API: rename mode.nan_is_na option to future.distinguish_nan_and_na (#63241)

jorisvandenbossche · web-flow · commit 787ad728443e · 2025-12-02T07:02:08.000-08:00
diff --git a/doc/source/whatsnew/v3.0.0.rst b/doc/source/whatsnew/v3.0.0.rst
@@ -552,29 +552,55 @@ small behavior differences as collateral:
 Changed treatment of NaN values in pyarrow and numpy-nullable floating dtypes
 ^^^^^^^^^^^^^^^^^^^^^^^^^^^^^^^^^^^^^^^^^^^^^^^^^^^^^^^^^^^^^^^^^^^^^^^^^^^^^
 
-Previously, when dealing with a nullable dtype (e.g. ``Float64Dtype`` or ``int64[pyarrow]``), ``NaN`` was treated as interchangeable with :class:`NA` in some circumstances but not others. This was done to make adoption easier, but caused some confusion (:issue:`32265`). In 3.0, an option ``"mode.nan_is_na"`` (default ``True``) controls whether to treat ``NaN`` as equivalent to :class:`NA`.
+Previously, when dealing with a nullable dtype (e.g. ``Float64Dtype`` or ``int64[pyarrow]``),
+``NaN`` was treated as interchangeable with :class:`NA` in some circumstances but not others.
+This was done to make adoption easier, but caused some confusion (:issue:`32265`).
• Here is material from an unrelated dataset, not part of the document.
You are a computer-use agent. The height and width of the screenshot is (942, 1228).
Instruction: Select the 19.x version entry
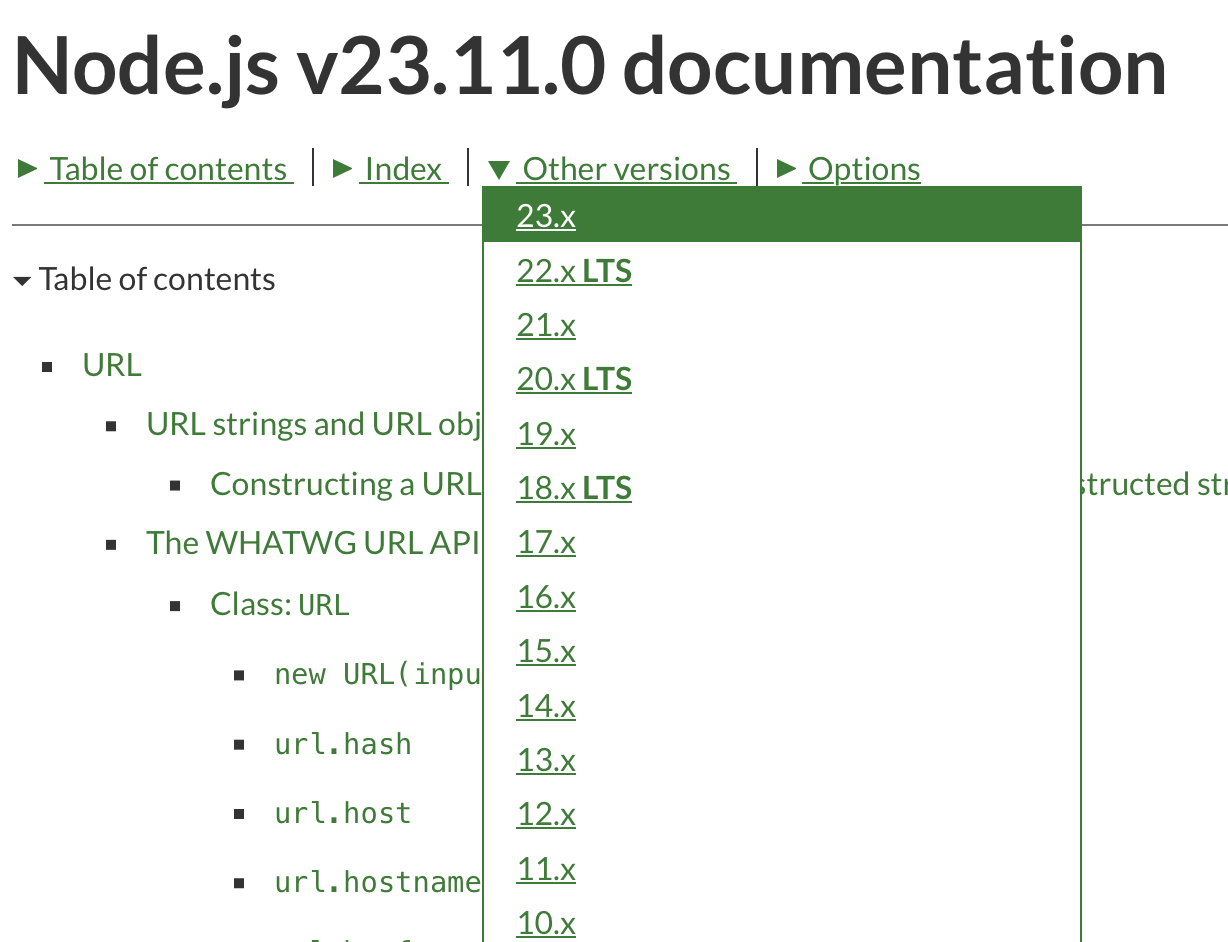[546, 434]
+In 3.0, this behaviour is made consistent to by default treat ``NaN`` as equivalent
+to :class:`NA` in all cases.
 
-With ``pd.set_option("mode.nan_is_na", True)`` (again, this is the default), ``NaN`` can be passed to constructors, ``__setitem__``, ``__contains__`` and be treated the same as :class:`NA`. The only change users will see is that arithmetic and ``np.ufunc`` operations that previously introduced ``NaN`` entries produce :class:`NA` entries instead:
+By default, ``NaN`` can be passed to constructors, ``__setitem__``, ``__contains__``
+and will be treated the same as :class:`NA`. The only change users will see is
+that arithmetic and ``np.ufunc`` operations that previously introduced ``NaN``
+entries produce :class:`NA` entries instead.
 
 *Old behavior:*
 
 .. code-block:: ipython
 
-    In [2]: ser = pd.Series([0, None], dtype=pd.Float64Dtype())
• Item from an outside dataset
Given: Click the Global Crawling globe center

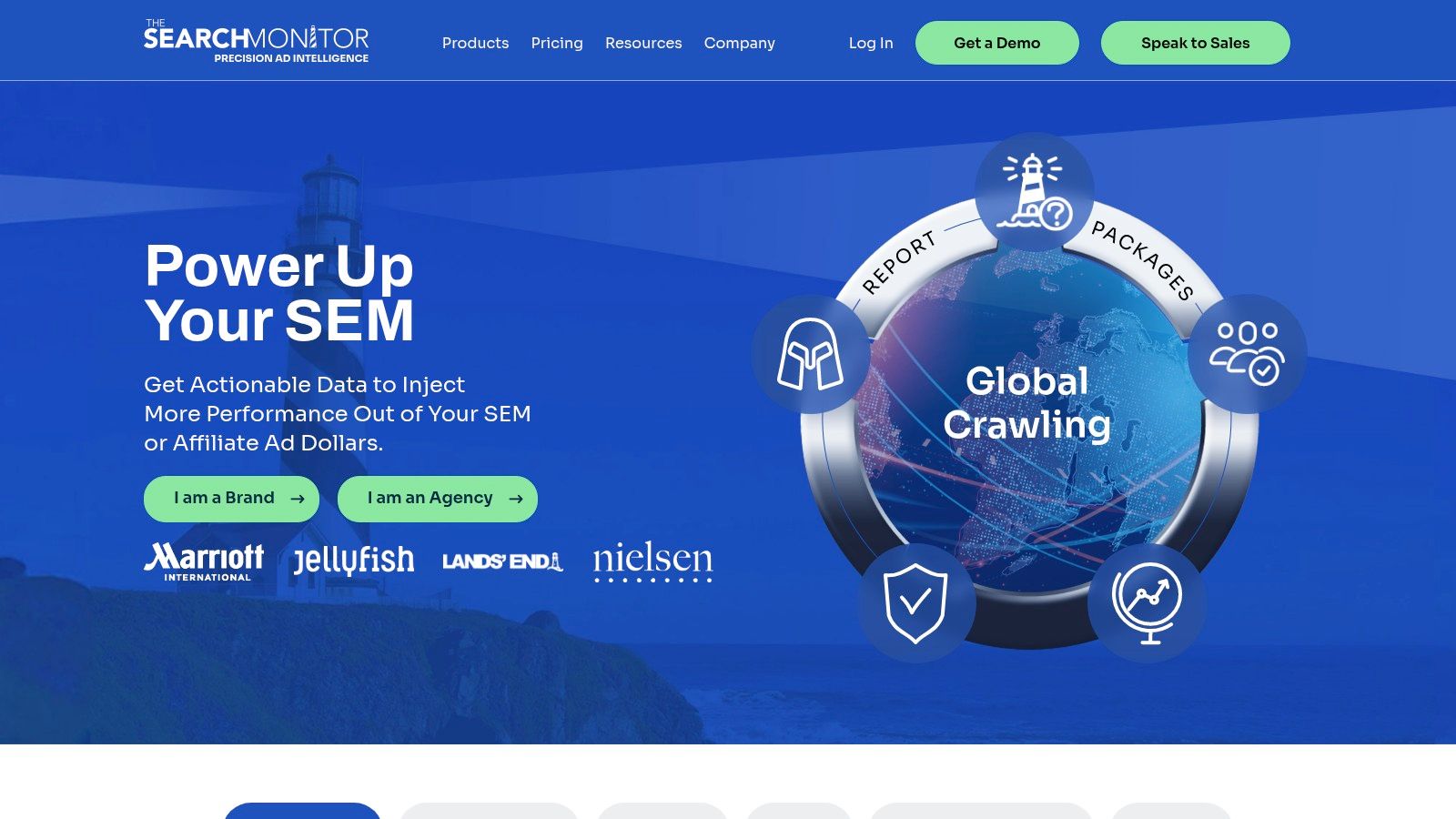Looking at the screenshot, I should [x=1027, y=403].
+    # NaN in input gets converted to NA
+    In [1]: ser = pd.Series([0, np.nan], dtype=pd.Float64Dtype())
+    In [2]: ser
+    Out[2]:
+    0     0.0
+    1    <NA>
+    dtype: Float64
+    # NaN produced by arithmetic (0/0) remained NaN
     In [3]: ser / 0
     Out[3]:
     0     NaN
     1    <NA>
     dtype: Float64
+    # the NaN value is not considered as missing
+    In [4]: (ser / 0).isna()
+    Out[4]:
+    0    False
+    1     True
+    dtype: bool
 
 *New behavior:*
 
 .. ipython:: python
 
-    ser = pd.Series([0, None], dtype=pd.Float64Dtype())
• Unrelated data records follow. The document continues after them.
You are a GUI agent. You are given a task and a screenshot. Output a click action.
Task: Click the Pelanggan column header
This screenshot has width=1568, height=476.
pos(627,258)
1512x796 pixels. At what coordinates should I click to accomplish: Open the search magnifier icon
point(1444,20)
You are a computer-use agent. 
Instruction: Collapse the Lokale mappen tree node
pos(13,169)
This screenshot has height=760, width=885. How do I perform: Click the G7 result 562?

+    ser = pd.Series([0, np.nan], dtype=pd.Float64Dtype())
+    ser
     ser / 0
+    (ser / 0).isna()
 
-By contrast, with ``pd.set_option("mode.nan_is_na", False)``, ``NaN`` is always considered distinct and specifically as a floating-point value, so cannot be used with integer dtypes:
+In the future, the intention is to consider ``NaN`` and :class:`NA` as distinct
+values, and an option to control this behaviour is added in 3.0 through
+``pd.options.future.distinguish_nan_and_na``. When enabled, ``NaN`` is always
+considered distinct and specifically as a floating-point value. As a consequence,
+it cannot be used with integer dtypes.
 
 *Old behavior:*
 
@@ -588,13 +614,21 @@ By contrast, with ``pd.set_option("mode.nan_is_na", False)``, ``NaN`` is always
 
 .. ipython:: python
 
-    pd.set_option("mode.nan_is_na", False)
-    ser = pd.Series([1, np.nan], dtype=pd.Float64Dtype())
-    ser[1]
+    with pd.option_context("future.distinguish_nan_and_na", True):
+        ser = pd.Series([1, np.nan], dtype=pd.Float64Dtype())
+        print(ser[1])
+
+If we had passed ``pd.Int64Dtype()`` or ``"int64[pyarrow]"`` for the dtype in
+the latter example, this would raise, as a float ``NaN`` cannot be held by an
+integer dtype.
 
-If we had passed ``pd.Int64Dtype()`` or ``"int64[pyarrow]"`` for the dtype in the latter example, this would raise, as a float ``NaN`` cannot be held by an integer dtype.
+With ``"future.distinguish_nan_and_na"`` enabled, ``ser.to_numpy()`` (and
+``frame.values`` and ``np.asarray(obj)``) will convert to ``object`` dtype if
+:class:`NA` entries are present, where before they would coerce to
+``NaN``.  To retain a float numpy dtype, explicitly pass ``na_value=np.nan``
+to :meth:`Series.to_numpy`.
 
-With ``"mode.nan_is_na"`` set to ``False``, ``ser.to_numpy()`` (and ``frame.values`` and ``np.asarray(obj)``) will convert to ``object`` dtype if :class:`NA` entries are present, where before they would coerce to ``NaN``.  To retain a float numpy dtype, explicitly pass ``na_value=np.nan`` to :meth:`Series.to_numpy`.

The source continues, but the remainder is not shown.